Yes, the page is working correct. No error messages.
Even after changing the code in the file, no error message.
I’ve run the extra on other websites and it works fine there. Can it be that it is up to the server settings of the provider? The provider is Strato.

Check it here at the bottom:

If I open the developer tools in my browser (Tab Network) and click on one of your links, I can see a 401 (Unauthorized) error code.

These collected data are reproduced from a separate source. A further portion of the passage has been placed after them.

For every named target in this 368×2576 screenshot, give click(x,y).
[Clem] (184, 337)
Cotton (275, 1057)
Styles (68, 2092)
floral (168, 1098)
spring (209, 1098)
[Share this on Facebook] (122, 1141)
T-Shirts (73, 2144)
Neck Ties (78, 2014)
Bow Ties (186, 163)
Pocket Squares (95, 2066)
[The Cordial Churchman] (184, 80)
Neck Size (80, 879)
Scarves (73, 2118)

Have you changed the snippet inside MODx or the file under /core/components/filedownloadr/elements/snippets? You should make the change to the snippet in MODX!

o.k, now i get an error message:
[2021-05-05 14:52:19] (ERROR @ /.../core/cache/includes/elements/modsnippet/31.include.cache.php : 719) -> sendUnauthorizedPage

Ok. The code does a check here, to make sure that the link isn’t called from a different page. Probably the value of $_SERVER['HTTP_REFERER'] can’t be read.

To be sure what is going on, you could add some additional log messages:

$modx->log(modX::LOG_LEVEL_ERROR,'$ref=' . $ref);
$modx->log(modX::LOG_LEVEL_ERROR,'$baseRef=' . $baseRef);
$modx->log(modX::LOG_LEVEL_ERROR,'$page=' . $page);

i get this error messages:

[2021-05-05 15:17:56] (ERROR @ /.../core/cache/includes/elements/modsnippet/31.include.cache.php : 719) -> sendUnauthorizedPage
[2021-05-05 15:17:56] (ERROR @ /.../core/cache/includes/elements/modsnippet/31.include.cache.php : 720) $ref=
[2021-05-05 15:17:56] (ERROR @ /.../core/cache/includes/elements/modsnippet/31.include.cache.php : 721) $baseRef=
[2021-05-05 15:17:56] (ERROR @ /.../core/cache/includes/elements/modsnippet/31.include.cache.php : 722) $page=

This confirms what I supposed earlier. $_SERVER['HTTP_REFERER'] is empty and therefore the check fails.

I have no idea however, why $_SERVER['HTTP_REFERER'] is empty!

Can we set the HTTP_REFERER manually?

Personally, I would probably just comment out the line that does the redirection and then the downloads should work.

if ($baseRef !== $page) {
	//return $modx->sendUnauthorizedPage();

If someone has no permission to access, then he can’t download the file anyway, no matter the value of the referer header.

This line in the <head> of your website prevents the referer header from being sent.

<meta name="referrer" content="no-referrer">

So alternatively you could just change this tag. Maybe to <meta name="referrer" content="same-origin">.